Some Recent British Media Interest...
Among indications that the media tide on the Shroud is on the turn was a hearteningly well-balanced article 'Image on Turin Shroud "did come from man's body"' written by the London Times archaeology correspondent Norman Hammond, published in The Times on August 7 of this year.
After somewhat curiously describing the Shroud as having historically been 'kept at Annecy and later Turin' (an email enquiry as to whether The Times possesses information on the Shroud's history that no-one else has come across produced a nil response), the article provided an excellent and sympathetic appraisal of BSTS member Dr.Allan Mills's 'reactive oxygen intermediates hypothesis' (see BSTS Newsletter no.43, pp.14-16]. As concluded by Norman Hammond 'Dr.Mills's thesis.. explains how the Turin Shroud could have acquired its striking portrayal of a tormented body, and corroborates studies which suggest that the image was not produced by any known artistic technique. What it does not do is to indicate whose body it was, where he came from, or when he was briefly wrapped in the cloth; while another layer of mystery may have been peeled away from the shroud, a cloud of unknowing remains.'
Norman Hammond also very even-handedly mentioned the latest variant on the 'coins-over-the-eyes' hypothesis, following an earlier report on this published in The Times on July 8. The substance of this hypothesis is that the Italian pathologist Professor Luigi Baima Bollone and computer-enhancement specialist Professor Nello Balossino together claim to have identified the image of a Roman lepton coin over the man of the Shroud's left eye. This follows on from the late Rev.Francis Filas's claim more than ten years ago of having discovered the lettering U CAI [from TIBERIOU CAISAROS] on a lepton coin placed over the right eye.

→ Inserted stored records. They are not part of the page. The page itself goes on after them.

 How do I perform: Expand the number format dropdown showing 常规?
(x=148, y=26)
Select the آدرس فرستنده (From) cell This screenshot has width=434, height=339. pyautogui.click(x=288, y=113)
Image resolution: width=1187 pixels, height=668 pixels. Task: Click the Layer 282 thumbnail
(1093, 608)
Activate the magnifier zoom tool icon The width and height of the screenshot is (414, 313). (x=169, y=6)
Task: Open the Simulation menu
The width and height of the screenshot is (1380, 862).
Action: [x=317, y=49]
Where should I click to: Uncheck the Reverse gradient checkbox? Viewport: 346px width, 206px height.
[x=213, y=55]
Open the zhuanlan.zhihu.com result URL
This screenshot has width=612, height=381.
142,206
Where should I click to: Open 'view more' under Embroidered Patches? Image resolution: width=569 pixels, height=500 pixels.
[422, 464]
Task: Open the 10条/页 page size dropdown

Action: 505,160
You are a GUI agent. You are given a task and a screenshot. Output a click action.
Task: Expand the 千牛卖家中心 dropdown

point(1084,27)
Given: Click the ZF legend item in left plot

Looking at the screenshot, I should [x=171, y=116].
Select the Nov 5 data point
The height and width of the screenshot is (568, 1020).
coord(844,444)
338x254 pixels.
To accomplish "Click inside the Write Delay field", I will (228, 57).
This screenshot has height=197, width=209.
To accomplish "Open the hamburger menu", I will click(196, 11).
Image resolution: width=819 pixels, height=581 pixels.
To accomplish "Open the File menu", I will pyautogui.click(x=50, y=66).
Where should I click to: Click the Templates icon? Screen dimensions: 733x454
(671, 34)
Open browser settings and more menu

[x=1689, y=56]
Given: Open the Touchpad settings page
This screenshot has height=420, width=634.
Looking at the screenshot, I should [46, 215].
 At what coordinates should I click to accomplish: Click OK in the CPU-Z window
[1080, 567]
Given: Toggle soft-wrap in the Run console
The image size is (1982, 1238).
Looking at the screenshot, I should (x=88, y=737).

According to Rome's glossy English- language journal Inside the Vatican, which expands on the information given in The Times, Bollone and Balossino have been able to determine that the coin they see [see example, right] was one minted in the sixteenth year of the reign of Roman Emperor Tiberius [14-37 AD]. a date which corresponds to 29 AD in our system of dating. For Bollone and Balossino this represents ' a true breakthrough in solving the mystery of the Shroud of Turin', and would of course indeed be so if one could trust the Shroud to reveal such fine detail. However, given the irregularities of the Shroud's weave, which can throw up all sorts of lettering-like shapes, reminiscent of the faces that we can think we 'see' in patterned carpets, the utmost caution must be expressed concerning trusting anything of this order.
The other major U.K. press article, considerably longer and better informed, has been 'Not made by hands', by Egyptologist and BSTS member John Ray of Selwyn College, Cambridge University published in The Times Literary Supplement of October 19. After outlining the 'hand of a painter' claims of Bishop D'Arcis's memorandum of 1389, John Ray remarks:
'The problem with this account is that there does not seem to be any way of translating the Latin depingere so as to explain the object which is now in the cathedral in Turin...The bravest attempt to declare the Shroud a painting was made by Walter McCrone, a respected art investigator. McCrone detected red particles on some of the fibres containing the image, and argued that the image was a simple product of red ochre or vermilion and an adhesive. He hired a painter from Chicago, who produced a plausible likeness of the facial area using this means.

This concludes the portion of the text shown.